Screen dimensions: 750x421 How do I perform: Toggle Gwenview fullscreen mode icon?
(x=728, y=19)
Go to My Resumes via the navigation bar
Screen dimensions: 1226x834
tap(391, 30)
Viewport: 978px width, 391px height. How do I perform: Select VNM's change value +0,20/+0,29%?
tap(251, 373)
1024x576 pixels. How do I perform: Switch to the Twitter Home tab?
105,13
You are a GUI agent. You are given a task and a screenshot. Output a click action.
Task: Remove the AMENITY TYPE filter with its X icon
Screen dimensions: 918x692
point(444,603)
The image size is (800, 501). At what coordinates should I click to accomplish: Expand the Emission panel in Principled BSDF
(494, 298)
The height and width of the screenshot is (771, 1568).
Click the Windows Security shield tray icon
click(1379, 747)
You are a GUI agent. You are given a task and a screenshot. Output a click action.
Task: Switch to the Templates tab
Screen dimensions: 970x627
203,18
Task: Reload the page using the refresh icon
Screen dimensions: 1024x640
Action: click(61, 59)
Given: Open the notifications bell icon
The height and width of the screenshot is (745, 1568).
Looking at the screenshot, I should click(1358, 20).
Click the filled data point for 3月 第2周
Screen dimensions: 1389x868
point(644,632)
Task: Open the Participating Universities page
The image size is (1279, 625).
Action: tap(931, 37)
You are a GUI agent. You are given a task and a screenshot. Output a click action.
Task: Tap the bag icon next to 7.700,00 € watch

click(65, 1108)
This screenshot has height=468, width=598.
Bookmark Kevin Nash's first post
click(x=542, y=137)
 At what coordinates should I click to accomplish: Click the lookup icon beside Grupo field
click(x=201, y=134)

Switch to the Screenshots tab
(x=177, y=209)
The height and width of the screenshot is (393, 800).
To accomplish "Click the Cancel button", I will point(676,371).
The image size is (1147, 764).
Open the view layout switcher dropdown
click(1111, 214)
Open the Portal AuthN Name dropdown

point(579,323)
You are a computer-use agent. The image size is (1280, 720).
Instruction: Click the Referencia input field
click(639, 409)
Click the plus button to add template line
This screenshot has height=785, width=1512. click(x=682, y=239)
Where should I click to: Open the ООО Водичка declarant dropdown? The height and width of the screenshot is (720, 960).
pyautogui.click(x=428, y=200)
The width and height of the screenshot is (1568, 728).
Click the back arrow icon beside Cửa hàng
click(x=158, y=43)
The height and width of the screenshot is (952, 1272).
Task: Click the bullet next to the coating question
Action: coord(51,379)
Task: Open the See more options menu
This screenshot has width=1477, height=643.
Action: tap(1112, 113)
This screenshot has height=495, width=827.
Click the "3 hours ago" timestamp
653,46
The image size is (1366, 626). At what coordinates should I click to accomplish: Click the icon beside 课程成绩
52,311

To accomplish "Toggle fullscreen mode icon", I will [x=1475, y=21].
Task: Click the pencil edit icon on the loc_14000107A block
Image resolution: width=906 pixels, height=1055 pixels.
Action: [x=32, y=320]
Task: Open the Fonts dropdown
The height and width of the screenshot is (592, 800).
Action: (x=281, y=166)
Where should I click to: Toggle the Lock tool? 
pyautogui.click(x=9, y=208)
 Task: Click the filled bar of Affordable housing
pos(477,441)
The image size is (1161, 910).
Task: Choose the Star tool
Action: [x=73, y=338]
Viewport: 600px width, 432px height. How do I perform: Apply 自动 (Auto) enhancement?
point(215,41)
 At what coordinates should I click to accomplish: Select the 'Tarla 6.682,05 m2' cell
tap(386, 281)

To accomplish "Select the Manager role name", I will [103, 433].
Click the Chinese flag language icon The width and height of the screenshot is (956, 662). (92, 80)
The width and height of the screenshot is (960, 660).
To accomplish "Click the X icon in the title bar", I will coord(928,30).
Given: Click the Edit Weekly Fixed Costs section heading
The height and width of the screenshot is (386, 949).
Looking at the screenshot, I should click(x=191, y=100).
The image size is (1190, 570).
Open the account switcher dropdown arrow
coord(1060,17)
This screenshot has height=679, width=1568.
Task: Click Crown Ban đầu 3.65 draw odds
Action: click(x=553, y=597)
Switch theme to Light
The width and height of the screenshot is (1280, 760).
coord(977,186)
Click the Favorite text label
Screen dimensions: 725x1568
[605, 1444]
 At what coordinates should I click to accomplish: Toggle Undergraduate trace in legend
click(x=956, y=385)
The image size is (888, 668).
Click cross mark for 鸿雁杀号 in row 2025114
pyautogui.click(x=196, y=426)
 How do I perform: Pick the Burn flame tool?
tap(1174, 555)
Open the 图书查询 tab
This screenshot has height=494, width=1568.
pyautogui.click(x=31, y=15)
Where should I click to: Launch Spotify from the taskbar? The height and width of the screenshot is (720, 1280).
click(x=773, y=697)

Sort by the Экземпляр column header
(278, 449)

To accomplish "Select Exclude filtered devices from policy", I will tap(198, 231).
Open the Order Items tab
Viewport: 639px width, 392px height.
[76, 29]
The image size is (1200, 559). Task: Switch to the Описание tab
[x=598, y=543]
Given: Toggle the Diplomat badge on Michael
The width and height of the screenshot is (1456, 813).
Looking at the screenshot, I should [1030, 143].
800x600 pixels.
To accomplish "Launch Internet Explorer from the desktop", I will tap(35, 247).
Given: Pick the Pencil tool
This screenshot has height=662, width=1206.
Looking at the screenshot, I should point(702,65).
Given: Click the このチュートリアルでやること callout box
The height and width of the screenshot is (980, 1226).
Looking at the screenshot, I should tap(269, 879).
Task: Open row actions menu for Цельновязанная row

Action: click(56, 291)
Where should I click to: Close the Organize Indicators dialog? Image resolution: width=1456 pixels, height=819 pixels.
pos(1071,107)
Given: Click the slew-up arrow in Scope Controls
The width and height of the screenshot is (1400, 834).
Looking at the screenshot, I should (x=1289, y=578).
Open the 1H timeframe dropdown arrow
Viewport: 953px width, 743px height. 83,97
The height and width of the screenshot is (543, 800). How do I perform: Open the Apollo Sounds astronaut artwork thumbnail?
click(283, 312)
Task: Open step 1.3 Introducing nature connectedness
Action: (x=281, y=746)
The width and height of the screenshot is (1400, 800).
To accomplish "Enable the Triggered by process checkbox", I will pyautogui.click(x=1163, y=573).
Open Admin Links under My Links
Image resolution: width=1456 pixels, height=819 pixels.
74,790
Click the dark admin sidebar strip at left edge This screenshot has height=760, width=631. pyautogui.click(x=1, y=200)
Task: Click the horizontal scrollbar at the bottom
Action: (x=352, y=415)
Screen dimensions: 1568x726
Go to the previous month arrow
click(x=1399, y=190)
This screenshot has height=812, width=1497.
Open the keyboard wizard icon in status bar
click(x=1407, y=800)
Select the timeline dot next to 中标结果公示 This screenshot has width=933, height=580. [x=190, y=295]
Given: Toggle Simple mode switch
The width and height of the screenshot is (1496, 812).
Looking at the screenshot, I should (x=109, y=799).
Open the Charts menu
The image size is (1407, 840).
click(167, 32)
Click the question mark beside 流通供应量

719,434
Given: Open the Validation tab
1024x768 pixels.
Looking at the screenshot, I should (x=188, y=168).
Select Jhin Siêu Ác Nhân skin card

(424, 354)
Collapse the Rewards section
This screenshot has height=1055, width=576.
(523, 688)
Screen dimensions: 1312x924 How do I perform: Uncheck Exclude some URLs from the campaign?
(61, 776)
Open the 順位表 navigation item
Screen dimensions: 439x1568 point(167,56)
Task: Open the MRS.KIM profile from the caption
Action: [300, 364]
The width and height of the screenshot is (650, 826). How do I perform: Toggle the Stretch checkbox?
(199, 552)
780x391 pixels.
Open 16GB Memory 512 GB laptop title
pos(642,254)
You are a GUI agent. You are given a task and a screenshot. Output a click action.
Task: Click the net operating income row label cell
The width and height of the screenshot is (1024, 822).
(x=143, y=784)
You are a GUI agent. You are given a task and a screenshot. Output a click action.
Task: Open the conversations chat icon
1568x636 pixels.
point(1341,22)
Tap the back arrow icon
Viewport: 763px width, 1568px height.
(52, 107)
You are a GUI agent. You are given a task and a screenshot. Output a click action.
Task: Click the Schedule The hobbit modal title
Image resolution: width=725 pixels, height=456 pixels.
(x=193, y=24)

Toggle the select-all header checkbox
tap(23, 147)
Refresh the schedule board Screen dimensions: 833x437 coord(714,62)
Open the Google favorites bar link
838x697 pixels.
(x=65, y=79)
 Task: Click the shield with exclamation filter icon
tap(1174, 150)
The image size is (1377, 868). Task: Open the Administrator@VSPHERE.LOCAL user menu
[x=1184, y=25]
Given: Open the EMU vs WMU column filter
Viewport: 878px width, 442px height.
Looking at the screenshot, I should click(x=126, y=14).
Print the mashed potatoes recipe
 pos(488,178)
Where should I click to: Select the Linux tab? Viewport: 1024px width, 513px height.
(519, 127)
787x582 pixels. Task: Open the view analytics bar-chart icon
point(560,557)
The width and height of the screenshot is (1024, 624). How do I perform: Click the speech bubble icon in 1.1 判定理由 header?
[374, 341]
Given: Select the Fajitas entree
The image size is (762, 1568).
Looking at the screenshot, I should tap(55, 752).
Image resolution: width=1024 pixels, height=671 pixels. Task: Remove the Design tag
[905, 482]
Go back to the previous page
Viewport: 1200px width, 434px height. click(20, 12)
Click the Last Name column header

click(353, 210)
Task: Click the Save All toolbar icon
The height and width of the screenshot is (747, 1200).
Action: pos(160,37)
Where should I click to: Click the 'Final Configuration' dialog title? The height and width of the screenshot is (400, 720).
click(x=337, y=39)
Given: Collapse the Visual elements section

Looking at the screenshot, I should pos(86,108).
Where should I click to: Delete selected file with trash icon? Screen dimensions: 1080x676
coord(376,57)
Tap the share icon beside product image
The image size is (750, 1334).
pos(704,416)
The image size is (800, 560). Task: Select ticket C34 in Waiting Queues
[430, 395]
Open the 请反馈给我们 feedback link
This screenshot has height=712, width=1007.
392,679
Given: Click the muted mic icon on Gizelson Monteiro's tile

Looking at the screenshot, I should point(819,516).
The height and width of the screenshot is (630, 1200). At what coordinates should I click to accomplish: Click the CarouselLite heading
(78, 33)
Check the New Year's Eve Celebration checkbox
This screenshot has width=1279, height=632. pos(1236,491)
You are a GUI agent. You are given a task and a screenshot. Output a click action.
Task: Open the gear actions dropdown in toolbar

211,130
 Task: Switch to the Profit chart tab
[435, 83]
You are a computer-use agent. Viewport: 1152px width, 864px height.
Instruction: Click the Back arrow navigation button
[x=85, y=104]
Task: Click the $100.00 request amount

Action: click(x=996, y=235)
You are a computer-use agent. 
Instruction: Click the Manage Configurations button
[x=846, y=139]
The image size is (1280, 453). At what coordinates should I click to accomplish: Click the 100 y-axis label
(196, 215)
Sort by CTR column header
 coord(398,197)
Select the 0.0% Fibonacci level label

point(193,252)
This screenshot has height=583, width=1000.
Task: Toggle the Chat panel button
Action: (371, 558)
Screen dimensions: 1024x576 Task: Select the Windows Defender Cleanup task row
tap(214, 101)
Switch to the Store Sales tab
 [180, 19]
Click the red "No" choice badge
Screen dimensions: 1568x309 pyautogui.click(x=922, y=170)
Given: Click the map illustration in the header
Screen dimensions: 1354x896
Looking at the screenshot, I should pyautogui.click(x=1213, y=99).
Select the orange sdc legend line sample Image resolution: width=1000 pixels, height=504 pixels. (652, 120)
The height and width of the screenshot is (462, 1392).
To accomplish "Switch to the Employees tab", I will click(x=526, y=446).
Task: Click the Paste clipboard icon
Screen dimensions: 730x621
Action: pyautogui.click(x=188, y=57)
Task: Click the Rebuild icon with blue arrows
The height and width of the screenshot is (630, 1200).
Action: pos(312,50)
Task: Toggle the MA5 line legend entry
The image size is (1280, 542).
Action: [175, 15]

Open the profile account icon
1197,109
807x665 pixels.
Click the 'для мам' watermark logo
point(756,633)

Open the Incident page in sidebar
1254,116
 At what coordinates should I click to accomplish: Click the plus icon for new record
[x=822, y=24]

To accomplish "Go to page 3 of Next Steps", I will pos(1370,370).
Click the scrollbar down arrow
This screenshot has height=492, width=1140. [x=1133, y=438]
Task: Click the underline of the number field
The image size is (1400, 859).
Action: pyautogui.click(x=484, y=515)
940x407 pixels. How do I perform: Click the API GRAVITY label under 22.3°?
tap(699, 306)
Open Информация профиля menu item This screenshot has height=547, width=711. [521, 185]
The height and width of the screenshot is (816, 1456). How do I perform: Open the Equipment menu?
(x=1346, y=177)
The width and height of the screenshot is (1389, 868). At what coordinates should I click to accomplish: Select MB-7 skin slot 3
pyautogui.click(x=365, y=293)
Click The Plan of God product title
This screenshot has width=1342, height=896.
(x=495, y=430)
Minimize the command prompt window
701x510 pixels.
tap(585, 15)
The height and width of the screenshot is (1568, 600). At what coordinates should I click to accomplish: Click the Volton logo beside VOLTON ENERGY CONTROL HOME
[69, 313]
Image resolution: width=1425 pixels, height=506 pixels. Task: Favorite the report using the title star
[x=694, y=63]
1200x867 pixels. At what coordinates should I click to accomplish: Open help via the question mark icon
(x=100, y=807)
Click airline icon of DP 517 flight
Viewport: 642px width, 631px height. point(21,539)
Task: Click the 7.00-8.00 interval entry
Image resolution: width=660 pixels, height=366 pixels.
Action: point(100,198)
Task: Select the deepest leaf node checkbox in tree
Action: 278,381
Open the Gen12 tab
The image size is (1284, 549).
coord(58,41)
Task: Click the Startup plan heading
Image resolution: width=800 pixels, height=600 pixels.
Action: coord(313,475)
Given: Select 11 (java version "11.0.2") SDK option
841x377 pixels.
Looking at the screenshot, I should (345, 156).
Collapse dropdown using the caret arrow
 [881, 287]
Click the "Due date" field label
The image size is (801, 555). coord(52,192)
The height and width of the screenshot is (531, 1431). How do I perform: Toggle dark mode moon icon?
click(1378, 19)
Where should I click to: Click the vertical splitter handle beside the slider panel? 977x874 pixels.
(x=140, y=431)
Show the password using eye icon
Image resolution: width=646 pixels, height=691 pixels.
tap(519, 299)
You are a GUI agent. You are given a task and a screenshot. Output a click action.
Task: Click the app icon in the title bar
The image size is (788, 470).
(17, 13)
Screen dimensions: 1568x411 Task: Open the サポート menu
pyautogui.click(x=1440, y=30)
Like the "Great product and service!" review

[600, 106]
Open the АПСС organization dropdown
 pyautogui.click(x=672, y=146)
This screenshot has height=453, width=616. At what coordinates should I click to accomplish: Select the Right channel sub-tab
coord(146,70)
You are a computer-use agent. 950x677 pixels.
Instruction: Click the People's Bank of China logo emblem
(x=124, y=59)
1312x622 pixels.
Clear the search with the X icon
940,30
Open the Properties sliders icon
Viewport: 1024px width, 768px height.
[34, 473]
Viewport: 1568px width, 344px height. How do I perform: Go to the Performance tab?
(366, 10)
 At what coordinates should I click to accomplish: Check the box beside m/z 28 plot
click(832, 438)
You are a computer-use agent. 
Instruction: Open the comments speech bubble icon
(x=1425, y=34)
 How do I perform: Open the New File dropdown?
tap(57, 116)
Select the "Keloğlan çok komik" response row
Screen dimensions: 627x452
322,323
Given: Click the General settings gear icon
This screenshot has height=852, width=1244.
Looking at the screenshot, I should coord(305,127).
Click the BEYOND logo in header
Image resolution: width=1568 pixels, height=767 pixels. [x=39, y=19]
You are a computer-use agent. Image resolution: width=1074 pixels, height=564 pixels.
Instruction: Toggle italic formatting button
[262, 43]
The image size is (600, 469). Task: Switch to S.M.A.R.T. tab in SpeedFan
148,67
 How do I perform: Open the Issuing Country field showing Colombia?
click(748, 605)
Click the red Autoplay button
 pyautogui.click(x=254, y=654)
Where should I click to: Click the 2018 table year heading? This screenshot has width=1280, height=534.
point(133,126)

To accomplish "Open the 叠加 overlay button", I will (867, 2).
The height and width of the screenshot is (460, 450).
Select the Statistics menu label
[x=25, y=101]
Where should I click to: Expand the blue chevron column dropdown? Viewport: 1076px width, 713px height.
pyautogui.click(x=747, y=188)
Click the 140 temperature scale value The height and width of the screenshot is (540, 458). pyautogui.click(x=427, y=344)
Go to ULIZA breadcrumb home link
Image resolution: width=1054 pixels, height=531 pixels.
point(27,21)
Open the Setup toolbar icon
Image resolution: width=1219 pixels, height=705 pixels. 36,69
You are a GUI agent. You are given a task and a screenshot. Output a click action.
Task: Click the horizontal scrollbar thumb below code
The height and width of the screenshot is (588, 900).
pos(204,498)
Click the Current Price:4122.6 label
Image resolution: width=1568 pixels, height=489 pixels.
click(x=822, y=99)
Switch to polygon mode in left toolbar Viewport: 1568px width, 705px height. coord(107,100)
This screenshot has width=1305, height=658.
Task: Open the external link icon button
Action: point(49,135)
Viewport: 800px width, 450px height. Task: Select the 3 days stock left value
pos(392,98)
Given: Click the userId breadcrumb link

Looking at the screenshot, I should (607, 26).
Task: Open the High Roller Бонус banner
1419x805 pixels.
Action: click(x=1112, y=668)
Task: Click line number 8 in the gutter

### What needs to be done
Show each line of the material holding "entry".

### Problem solution
Task: Toggle the MA5 line legend entry
Task: Click the 7.00-8.00 interval entry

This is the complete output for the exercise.